● **TASK**:
Note each line of the entries that includes "logo". Then copy those lines.

● **Stored data**:
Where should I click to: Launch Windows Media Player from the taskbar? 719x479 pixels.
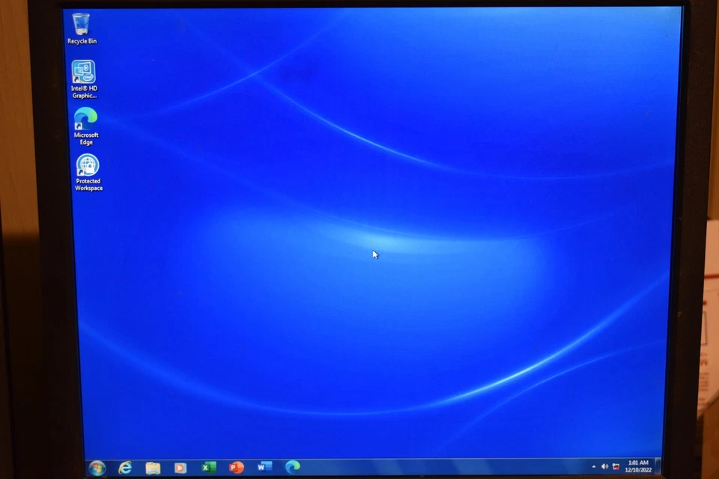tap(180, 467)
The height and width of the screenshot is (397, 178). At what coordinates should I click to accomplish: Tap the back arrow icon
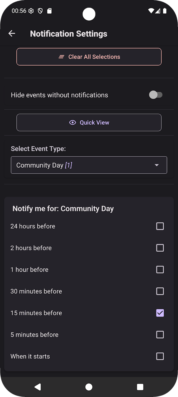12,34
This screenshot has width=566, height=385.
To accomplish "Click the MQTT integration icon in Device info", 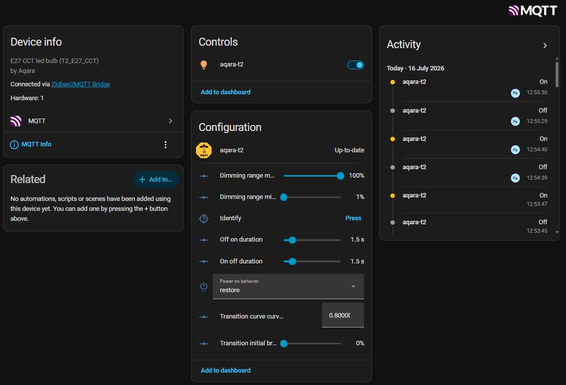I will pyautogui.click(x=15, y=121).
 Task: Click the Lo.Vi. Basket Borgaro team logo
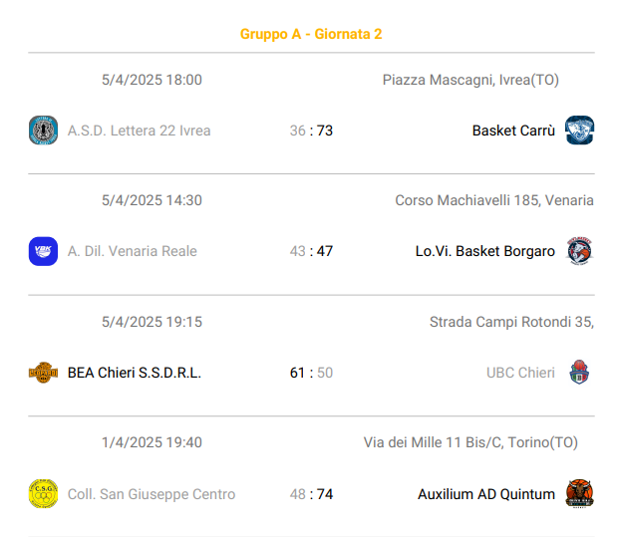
--
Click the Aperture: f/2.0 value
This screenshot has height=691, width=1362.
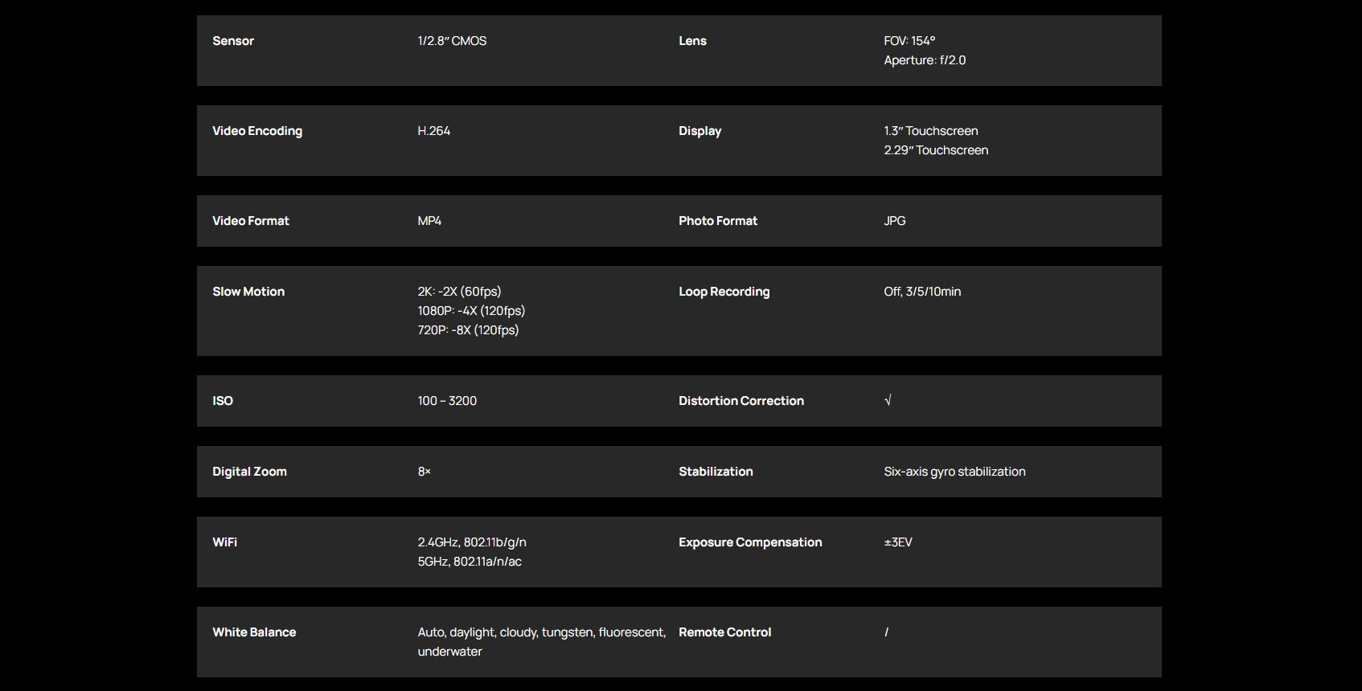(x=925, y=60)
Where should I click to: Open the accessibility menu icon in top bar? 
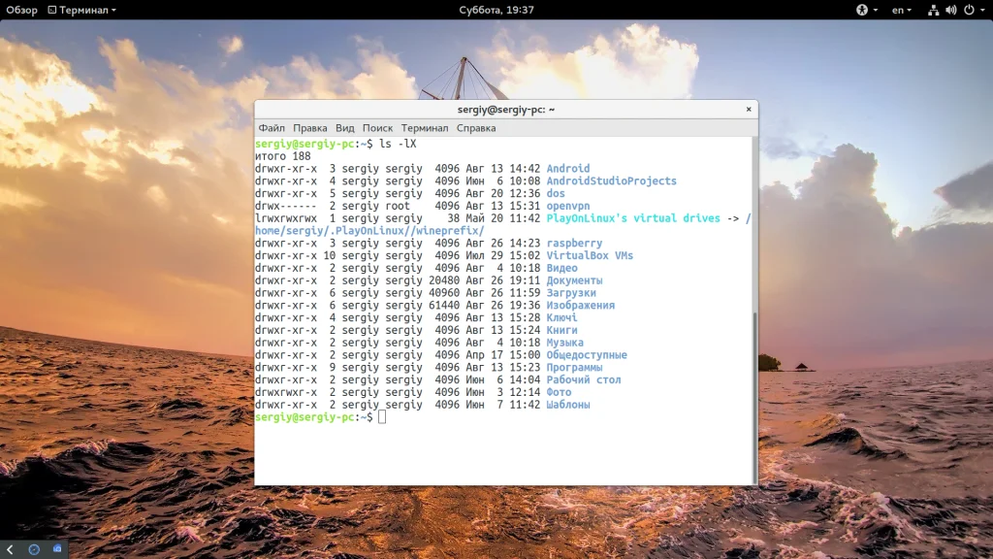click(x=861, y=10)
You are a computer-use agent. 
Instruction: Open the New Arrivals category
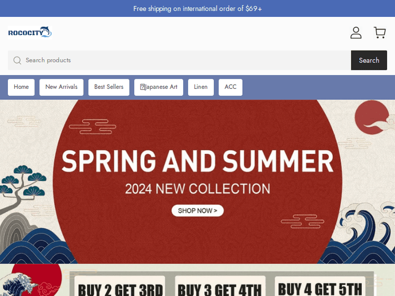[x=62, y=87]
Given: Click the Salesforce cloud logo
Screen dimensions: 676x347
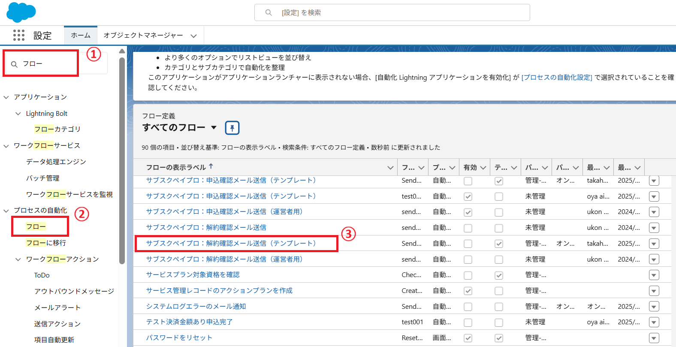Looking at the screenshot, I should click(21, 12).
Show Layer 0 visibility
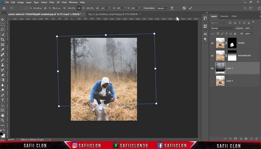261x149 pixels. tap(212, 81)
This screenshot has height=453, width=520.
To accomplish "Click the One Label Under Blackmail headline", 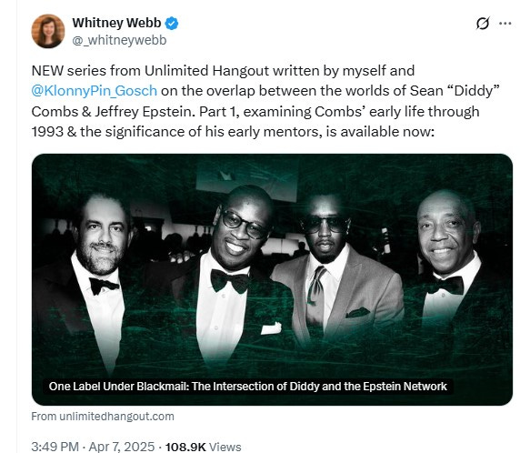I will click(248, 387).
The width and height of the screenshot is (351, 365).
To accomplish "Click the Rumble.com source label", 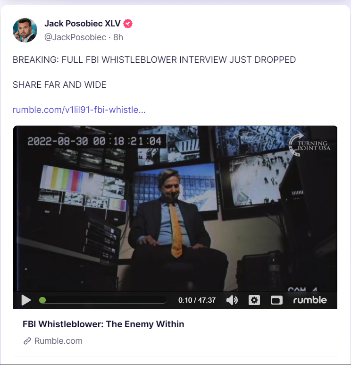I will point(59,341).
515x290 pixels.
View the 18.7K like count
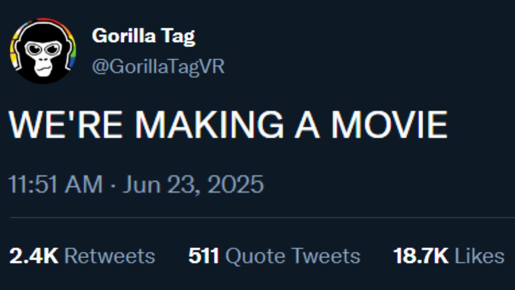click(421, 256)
==
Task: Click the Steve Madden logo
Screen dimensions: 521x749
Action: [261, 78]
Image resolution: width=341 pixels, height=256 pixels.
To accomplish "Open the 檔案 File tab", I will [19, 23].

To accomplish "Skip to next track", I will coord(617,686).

● **ANSWER SECTION**:
 Task: Click the Lo.Vi. Basket Borgaro team logo
Given: Click the Salesforce cloud logo
Task: Click the Steve Madden logo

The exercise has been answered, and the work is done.